Sterling North Archives
Sterling North made a pet of a wild raccoon.
One of the most famous and beloved Wisconsinites has returned, just in time for the holidays.
He is a raccoon, and his name is Rascal.
Sterling North and the Story of Rascal, by Sheila Terman Cohen, is actually about the pet’s biographer, who was raised in Edgerton. It’s aimed at readers in fourth and fifth grades, part of the Badger Biographies series from the Wisconsin Historical Society Press. But grownups can learn from it, too.
Rascal: A Memoir of a Better Era was published in 1963. North recalled how, as a motherless child with a distant father and a brother fighting in World War I, he befriended and made a pet of a wild raccoon. Rascal, the “ringtailed wonder,” served as a generational touchstone to many — one final embrace of childhood innocence before the nation plunged into the era of the cultural revolution, Vietnam and Watergate.
Children either read Rascal, had it read to them, or saw the 1969 Walt Disney movie adaptation starring Billy Mumy (better known for portraying Will Robinson in Lost in Space).

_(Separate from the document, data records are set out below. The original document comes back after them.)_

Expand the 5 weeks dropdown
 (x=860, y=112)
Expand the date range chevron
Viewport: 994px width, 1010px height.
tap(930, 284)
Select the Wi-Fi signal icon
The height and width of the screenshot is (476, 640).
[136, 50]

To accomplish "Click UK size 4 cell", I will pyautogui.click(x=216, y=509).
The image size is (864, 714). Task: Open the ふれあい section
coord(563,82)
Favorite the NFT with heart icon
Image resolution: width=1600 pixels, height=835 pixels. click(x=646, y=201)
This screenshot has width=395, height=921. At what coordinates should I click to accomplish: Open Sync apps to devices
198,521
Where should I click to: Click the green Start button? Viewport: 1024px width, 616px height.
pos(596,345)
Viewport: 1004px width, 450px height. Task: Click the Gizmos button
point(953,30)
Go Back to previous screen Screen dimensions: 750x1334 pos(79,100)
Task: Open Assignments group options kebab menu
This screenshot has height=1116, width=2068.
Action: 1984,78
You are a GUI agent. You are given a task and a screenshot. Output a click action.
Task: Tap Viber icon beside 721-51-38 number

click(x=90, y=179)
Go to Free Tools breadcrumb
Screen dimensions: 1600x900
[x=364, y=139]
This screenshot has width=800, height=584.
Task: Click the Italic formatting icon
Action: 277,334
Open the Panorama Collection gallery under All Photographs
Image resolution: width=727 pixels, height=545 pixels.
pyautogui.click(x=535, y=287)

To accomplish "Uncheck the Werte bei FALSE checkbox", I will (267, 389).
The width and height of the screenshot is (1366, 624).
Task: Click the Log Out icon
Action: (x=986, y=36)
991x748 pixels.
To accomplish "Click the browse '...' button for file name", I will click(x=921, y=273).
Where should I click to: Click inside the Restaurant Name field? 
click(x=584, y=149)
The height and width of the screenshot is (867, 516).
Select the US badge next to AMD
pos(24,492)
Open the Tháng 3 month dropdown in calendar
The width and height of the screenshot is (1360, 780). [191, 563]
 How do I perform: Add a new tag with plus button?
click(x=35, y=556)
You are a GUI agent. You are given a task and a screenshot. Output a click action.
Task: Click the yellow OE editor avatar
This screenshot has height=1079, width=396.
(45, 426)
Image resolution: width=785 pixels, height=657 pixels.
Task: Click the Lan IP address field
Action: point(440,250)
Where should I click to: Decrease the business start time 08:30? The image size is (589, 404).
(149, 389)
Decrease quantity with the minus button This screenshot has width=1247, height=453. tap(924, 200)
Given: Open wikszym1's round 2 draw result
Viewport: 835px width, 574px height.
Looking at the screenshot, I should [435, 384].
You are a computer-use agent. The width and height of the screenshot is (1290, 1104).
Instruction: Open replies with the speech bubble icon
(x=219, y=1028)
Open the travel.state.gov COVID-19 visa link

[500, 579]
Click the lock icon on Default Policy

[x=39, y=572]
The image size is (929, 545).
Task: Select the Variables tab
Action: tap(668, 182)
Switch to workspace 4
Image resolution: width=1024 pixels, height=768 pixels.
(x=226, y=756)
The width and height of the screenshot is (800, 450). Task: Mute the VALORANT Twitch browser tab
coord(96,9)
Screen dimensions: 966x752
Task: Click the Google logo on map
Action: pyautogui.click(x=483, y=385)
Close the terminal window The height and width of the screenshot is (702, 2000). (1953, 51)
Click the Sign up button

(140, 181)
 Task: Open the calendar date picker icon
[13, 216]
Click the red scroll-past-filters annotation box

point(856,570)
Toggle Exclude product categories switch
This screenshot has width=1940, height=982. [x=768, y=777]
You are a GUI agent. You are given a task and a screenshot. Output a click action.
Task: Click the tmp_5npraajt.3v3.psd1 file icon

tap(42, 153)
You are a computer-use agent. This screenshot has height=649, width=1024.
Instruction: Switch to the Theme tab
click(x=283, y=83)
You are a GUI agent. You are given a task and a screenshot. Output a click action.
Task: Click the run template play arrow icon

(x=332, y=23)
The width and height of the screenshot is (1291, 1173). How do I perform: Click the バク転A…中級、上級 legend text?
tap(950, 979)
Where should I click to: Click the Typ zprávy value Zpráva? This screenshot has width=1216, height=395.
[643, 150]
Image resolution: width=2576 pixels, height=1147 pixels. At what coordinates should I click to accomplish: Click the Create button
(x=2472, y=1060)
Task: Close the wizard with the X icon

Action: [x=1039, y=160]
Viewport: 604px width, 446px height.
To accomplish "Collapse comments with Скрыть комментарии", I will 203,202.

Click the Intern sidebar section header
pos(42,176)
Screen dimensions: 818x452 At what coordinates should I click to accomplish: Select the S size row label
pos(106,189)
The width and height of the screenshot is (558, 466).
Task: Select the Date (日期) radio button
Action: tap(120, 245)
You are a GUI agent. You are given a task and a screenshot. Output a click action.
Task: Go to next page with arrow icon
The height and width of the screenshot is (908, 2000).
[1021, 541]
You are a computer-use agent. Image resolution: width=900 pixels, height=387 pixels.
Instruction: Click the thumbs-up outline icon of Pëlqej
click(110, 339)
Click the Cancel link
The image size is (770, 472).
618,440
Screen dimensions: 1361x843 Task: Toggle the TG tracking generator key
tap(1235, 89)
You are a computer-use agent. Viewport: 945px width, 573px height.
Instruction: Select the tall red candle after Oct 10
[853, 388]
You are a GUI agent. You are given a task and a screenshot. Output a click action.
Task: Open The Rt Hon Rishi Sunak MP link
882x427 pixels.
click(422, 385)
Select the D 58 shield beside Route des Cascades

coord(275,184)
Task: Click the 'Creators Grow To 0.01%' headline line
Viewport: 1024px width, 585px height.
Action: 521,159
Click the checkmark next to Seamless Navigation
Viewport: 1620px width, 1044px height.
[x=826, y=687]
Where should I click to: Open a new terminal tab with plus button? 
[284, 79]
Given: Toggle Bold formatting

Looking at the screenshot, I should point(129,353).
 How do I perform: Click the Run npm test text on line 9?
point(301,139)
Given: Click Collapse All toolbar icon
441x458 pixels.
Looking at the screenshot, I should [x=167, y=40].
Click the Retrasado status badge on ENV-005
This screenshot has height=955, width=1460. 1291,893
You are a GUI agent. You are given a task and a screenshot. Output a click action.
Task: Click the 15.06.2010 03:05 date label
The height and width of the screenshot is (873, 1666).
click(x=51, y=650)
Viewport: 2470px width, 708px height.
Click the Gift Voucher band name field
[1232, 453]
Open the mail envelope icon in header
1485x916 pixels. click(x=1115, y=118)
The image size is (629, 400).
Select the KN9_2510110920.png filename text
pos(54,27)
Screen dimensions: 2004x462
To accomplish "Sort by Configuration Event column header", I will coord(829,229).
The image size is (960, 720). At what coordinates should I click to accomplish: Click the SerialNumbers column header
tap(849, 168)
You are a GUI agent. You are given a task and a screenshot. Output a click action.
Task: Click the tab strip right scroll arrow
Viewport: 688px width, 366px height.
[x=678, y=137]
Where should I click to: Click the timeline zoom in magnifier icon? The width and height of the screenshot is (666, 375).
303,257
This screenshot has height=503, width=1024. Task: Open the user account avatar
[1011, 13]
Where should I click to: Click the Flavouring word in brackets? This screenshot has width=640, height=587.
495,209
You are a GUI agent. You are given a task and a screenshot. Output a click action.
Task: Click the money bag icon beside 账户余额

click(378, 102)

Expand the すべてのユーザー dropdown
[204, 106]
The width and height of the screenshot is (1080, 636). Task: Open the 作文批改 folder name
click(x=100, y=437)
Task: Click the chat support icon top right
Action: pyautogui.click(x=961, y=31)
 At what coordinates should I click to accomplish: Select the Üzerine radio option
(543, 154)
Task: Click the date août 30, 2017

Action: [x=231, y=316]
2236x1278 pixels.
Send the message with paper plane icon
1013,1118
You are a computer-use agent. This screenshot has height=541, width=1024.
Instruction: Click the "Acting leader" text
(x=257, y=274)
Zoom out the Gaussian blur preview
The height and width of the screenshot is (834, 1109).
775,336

In Sterling North and the Story of Rascal, Cohen charmingly relates the author’s life story, which she based on primary research such as interviews with family and friends. We learn that Thomas Sterling North was born next to Lake Koshkonong in 1906. He survived childhood polio, dropped his first name and became a newspaper reporter, freelance writer, literary editor and editor of children’s books. He died in 1974.
Animal friendships were a recurring theme for North. In 1943, long before Rascal, he wrote Midnight and Jeremiah, the tale of a lad and his mischievous lamb. Six years later, Disney made it into a film titled So Dear to My Heart.
But it will always be the raccoon story for which North is remembered.
Sterling North and the Story of Rascal is an excellent read about a significant Wisconsin figure. I wish Cohen would write a longer version for adults.